May son of Selina, born 28th February 1845.
John the child of [Adamson] and Pleasant, born at Goose Creek on 14th Feb., 1842.
[In Minnie’s pencilled hand below, as an explanatory note to her transcript:]
My great grand father’s second wife was a widow — Maria Ann Mauger — (pronounced major). She had been a Hedley and these notes were made by my mother from the old Hedley Bibles. After Mr. Edward Perry died his widow married for the 3rd time Col. Thomas Fuller from Beaufort.
note 9.
AI Notes
Loose sheet of laid paper, brown ink in a tidy 19th-century hand at top with a second, looser hand in lighter ink at the bottom half. This is the third (final) page of Minnie P. FitzSimons’s 1924 transcription from John L. Hedley’s family Bible (continues from pp. 635-636). The upper section records births of enslaved persons in the household; the lower section is Minnie’s separate explanatory note in her own pencilled hand. ‘note 9’ is pencilled at the lower left as a sequence marker. The surname is HEDLEY (matches Minnie’s consistent usage on pp. 635-636 and the Perry-Hedley memo at book-002/p031). The parenthetical ‘I imagine’ is M.P.F.'s editorial aside. The parenthetical ‘(pronounced major)’ after ‘Maria Ann Mauger’ is a phonetic gloss, clarifying that Mauger rhymes with major. The pencilled note’s third husband ‘Col. Thomas Fuller’ should read Col. William Fuller of Beaufort (canonical per FAMILY-NOTES and per Minnie’s own hand on the facing p. 634, which reads ‘old Col. Wm. Fuller’); ‘Thos.’ here is a likely misread of ‘Wm.’

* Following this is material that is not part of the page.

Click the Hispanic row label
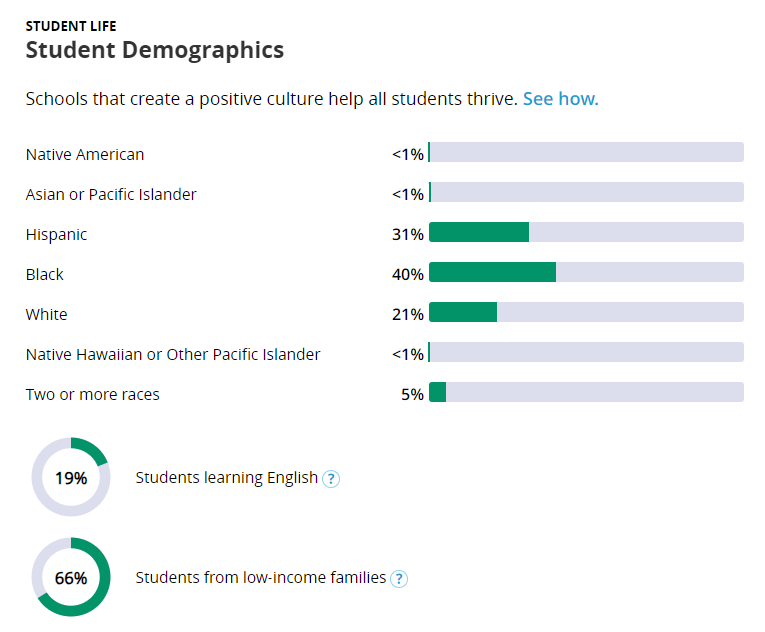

Recording the births of enslaved people in the family Bible alongside white family events was standard practice in antebellum slaveholding households — the Bible served as a property ledger as much as a spiritual record. The transcriber Minnie Perry FitzSimons’s 1924 parenthetical — “Faithful and beloved house servants I imagine” — reflects the sentimentalized “loyal slave” framing common to Lost Cause–era white Southern memory; she had never met the people named (most of these births predate her own by nearly two decades) and is reconstructing them from sympathy with her grandmother’s household, not from acquaintance.